BEIJING - The fourth Made in India Show in Beijing, the multi-sectoral exhibition organized by the Confederation of Indian Industry (CII) in partnership with the Indian Embassy, was held on September 8-11 amid a backdrop of booming bilateral trade.

Recently released statistics from China's customs authorities reveal that Sino-Indian trade in the first seven months of 2006 reached US$13.6 billion, up 27% from the same period the previous year. It's thus widely expected that the trade target set



during Chinese Premier Wen Jiabao's visit to India in April 2005, of $20 billion by 2008, will actually be met by the end of this year.

Indeed, since the start of the new century, every ambitious target set for bilateral trade has been exceeded, the statistics zooming ever upward with a momentum seemingly of their own.

In 2005, India-China trade increased by 37% over 2004 to touch $18.7 billion. Just three years earlier, in 2002, the total volume of bilateral trade was a paltry $5 billion. China replaced Japan as India's top trading partner in Northeast Asia a few years ago and is now on track to overtake the United States to become India's No 1 trading partner in the world within the next few years. Indo-US trade stands at about $30 billion.

Last year more than 100 bilateral-trade delegations crossed the Himalayas to seek out opportunities for trade and investment. More than 80 Indian companies have set up shop in China and some 45 Chinese firms now have operations in India. On the surface, this is a veritable economic renaissance providing evidence for the emergence of an economic colossus - "Chindia" - that brings together the might of two of the world's fastest-growing economies.

But scratching the surface reveals any celebration of Chindia to be chimerical. Serious, continuing flaws in the structural composition of trade and a disappointingly low investment engagement mean that there are many miles to go before the Sino-Indian economic relationship has the kind of significance that exists in China's relations with its truly weighty trading partners.

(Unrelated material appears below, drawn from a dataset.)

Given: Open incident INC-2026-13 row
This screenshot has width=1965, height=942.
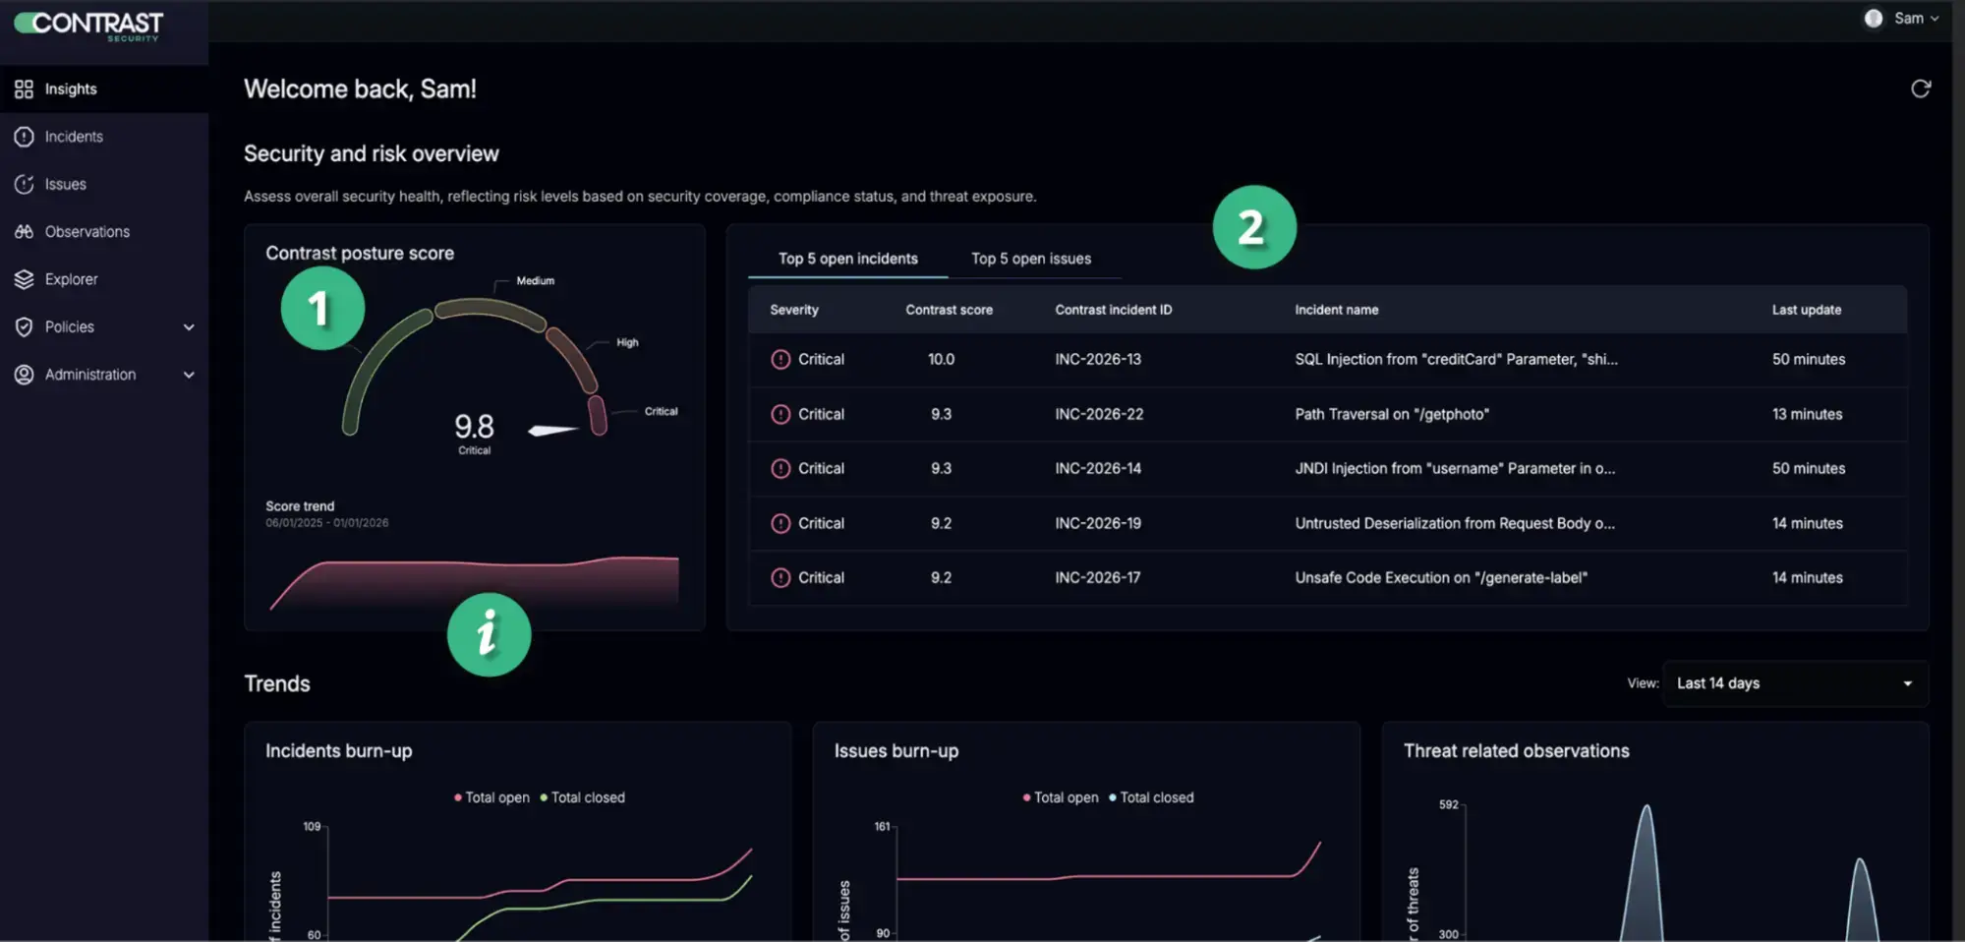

Moreover, despite considerable improvement in political ties, the lack of a final settlement on the boundary dispute between the two neighbors makes it difficult to dispel totally the mutual suspicion that has long characterized bilateral ties. While burgeoning trade has helped sweeten the previously sour relations on the political front, economic engagement can never be truly unfettered until full normalization of political ties is complete, including a boundary settlement.

In 2005, China's total trade volume was worth $1.4 trillion. Sino-US bilateral trade reached $204.7 billion and Sino-Japanese trade $189.4 billion. India was merely the 16th-largest exporting nation to China in 2005, a drop of one place compared with 2004, and the 13th-biggest importer of Chinese products. In the first seven months of this year, India accounted for only 1.47% of China's total imports and 1.46% of its aggregate exports.

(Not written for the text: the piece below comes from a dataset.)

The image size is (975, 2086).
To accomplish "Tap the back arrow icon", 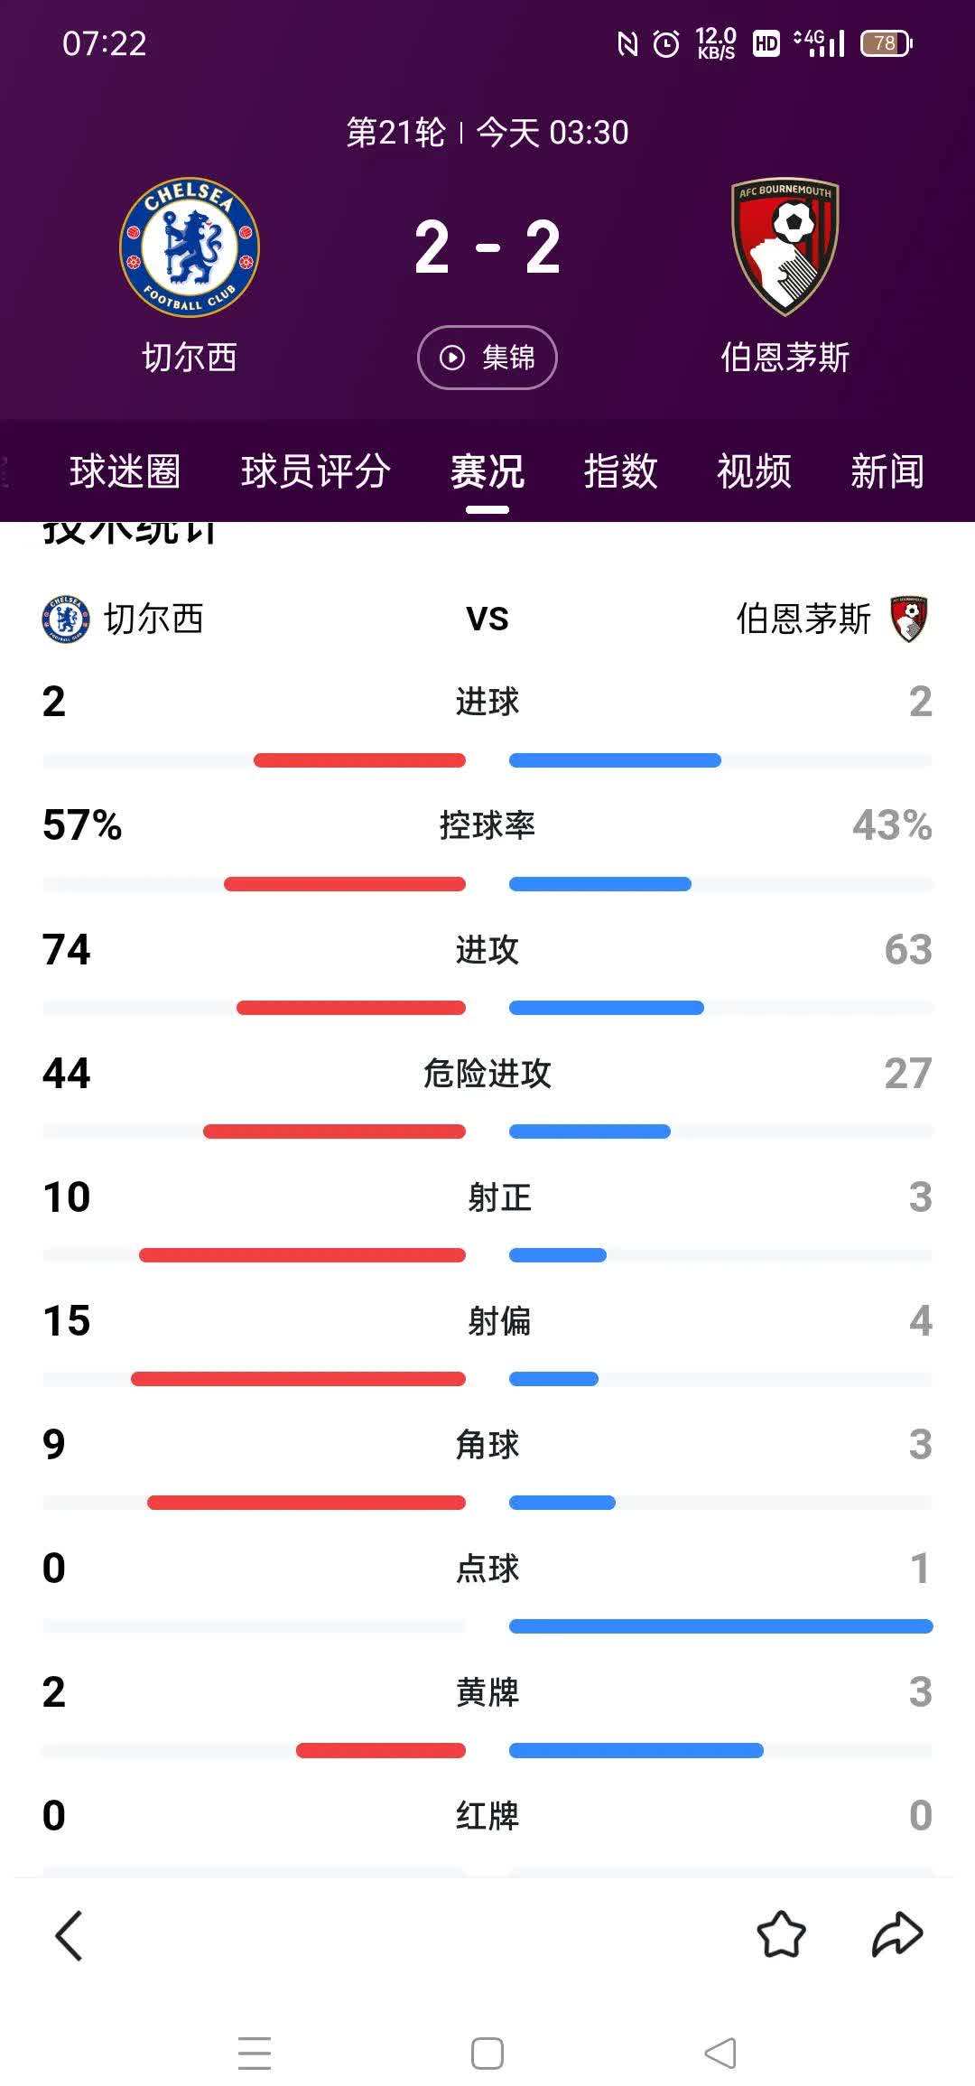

Longer-term commitments are even less impressive. Indian investment in China currently stands at a measly $130 million. By the end of 2005, US businesses had actually invested $51.1 billion in China and set up 49,000 enterprises in the country. Last year alone, China's total foreign direct investment (FDI) inflows were worth $72 billion.

Chinese investments in India are not much cause for celebration either. According to the Indian government, FDI inflows to India from China between August 1991 and October 2005 worked out to a grand total of $2.03 million. Chinese statistics put the figure considerably higher, at about $47.35 million, but given that India's total inward FDI for the same period stood at $36.2 billion, even this number is distinctly unimpressive.

A major continuing worry is the composition of the trade basket. India's exports to China are overwhelmingly dominated by low-value, primary products with a huge reliance on iron ore. In 2005 ores, slag and ash comprised 56% of India's exports to China, with a year-on-year growth rate of 28%.

Even though Indian trade officials having repeatedly expressed concern over the lopsided nature of this export composition, in the first seven months of this year iron ore continued to dominate exports to China and comprised some 50% of total exports.

Reliance on a single commodity is far from ideal. If the iron-and-steel industry in China were to experience a new direction, it would dramatically impact on Indian exports. China's ongoing construction boom cannot be expected to last forever. Driven by fears of overheating, the authorities in Beijing have, in fact, been trying to tighten growth at the macro-level for the past several months.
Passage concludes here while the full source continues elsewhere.